Charles Nixon (14:33):
No, absolutely. And I think this is probably where a lot of the alarm tends to come in newspapers and media in the basis that when they see an AI being presented as a very human-like, especially the AI influencers out of China and on social media, there is a considerable alarm because it's very hard to tell the difference between one and the other. And there is an assumption that the AI could be malevolent.

Kiran Kapur (15:03):
That's way too many Hollywood horror films, I think. But I mean, I'm all for being healthily sceptical about things and thinking about the ethics of what they're doing and what's being created. I think that's a very important thing, and that is, again, a human skill and a human role and something that we should be doing.

Charles Nixon (15:21):
Can I just add an extra subject, which is the fact that there is a recent major book and article which says that the next paradigm shift is actually not AI, it is solar power. It's an interesting view, which basically says that the adoption of solar power means that power becomes unlimited and therefore the idea of constraint on production because of the cost of power is removed. The discussion and things like desalination, so where you have a drought, but you are next to the sea. Well, the real problem for desalination is this huge amount of power that requires to take the salt out of the seawater. Well, with solar panels, that can be done fairly straightforwardly. There are other byproduct issues, but the main one is taken away. And so one alternative aspect, if you like, of the next wave is that it could be the abundance of electricity and power.

Kiran Kapur (16:27):
That's an interesting one.
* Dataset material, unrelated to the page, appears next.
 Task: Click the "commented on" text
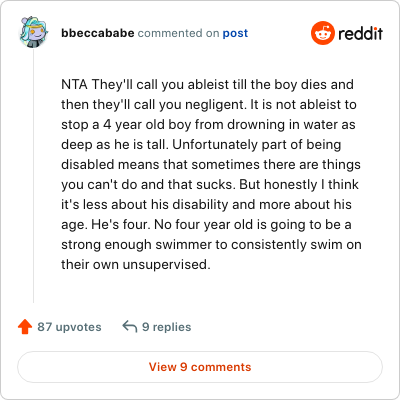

Do you know the author?

Charles Nixon (16:30):
The author? I put it on my LinkedIn profile. I'll send you the link so that you can point to it. It was an article in the New York, I think about a month ago.

Kiran Kapur (16:42):
That was fascinating as ever. I hope that it answers some of the listeners' questions, which we'd had around the cycles of creation and destruction, and good as ever to speak to you, and we'll catch you next week.

Charles Nixon (16:56):
Thank you very much, Kiran. Bye-bye.